To do ▸ Return the data exactly, but only from the line containing "[button] (370, 577)" through its last line.

Provided entries ▸
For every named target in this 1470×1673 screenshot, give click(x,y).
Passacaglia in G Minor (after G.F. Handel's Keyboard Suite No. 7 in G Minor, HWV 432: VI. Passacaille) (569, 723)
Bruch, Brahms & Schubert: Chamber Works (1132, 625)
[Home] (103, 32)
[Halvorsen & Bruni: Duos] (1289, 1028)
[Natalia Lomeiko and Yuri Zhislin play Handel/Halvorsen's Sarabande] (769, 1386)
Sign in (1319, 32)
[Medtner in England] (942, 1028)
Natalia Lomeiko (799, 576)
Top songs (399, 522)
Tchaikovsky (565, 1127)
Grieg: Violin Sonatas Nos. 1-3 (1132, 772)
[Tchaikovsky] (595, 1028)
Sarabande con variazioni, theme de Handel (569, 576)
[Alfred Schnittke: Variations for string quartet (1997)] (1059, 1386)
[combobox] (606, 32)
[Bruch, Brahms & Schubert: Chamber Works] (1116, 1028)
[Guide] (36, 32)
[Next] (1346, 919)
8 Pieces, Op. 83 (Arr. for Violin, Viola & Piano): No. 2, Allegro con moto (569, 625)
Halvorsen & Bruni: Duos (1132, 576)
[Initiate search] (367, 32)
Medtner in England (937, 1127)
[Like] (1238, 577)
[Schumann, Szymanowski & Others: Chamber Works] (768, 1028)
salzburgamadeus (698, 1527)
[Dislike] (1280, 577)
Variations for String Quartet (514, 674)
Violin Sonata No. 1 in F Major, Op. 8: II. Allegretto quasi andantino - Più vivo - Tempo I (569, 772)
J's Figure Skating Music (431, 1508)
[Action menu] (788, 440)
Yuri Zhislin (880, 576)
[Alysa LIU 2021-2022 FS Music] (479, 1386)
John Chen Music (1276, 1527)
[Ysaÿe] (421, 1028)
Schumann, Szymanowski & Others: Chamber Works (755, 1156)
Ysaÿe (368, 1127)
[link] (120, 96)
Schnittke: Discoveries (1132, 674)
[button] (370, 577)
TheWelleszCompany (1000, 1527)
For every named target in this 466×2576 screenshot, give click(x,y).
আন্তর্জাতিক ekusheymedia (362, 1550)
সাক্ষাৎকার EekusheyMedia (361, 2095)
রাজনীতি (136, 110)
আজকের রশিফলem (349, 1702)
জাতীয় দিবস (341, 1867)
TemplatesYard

Result of the exercise ▸
[button] (370, 577)
TheWelleszCompany (1000, 1527)
For every named target in this 466×2576 screenshot, give click(x,y).
আন্তর্জাতিক ekusheymedia (362, 1550)
সাক্ষাৎকার EekusheyMedia (361, 2095)
রাজনীতি (136, 110)
আজকের রশিফলem (349, 1702)
জাতীয় দিবস (341, 1867)
TemplatesYard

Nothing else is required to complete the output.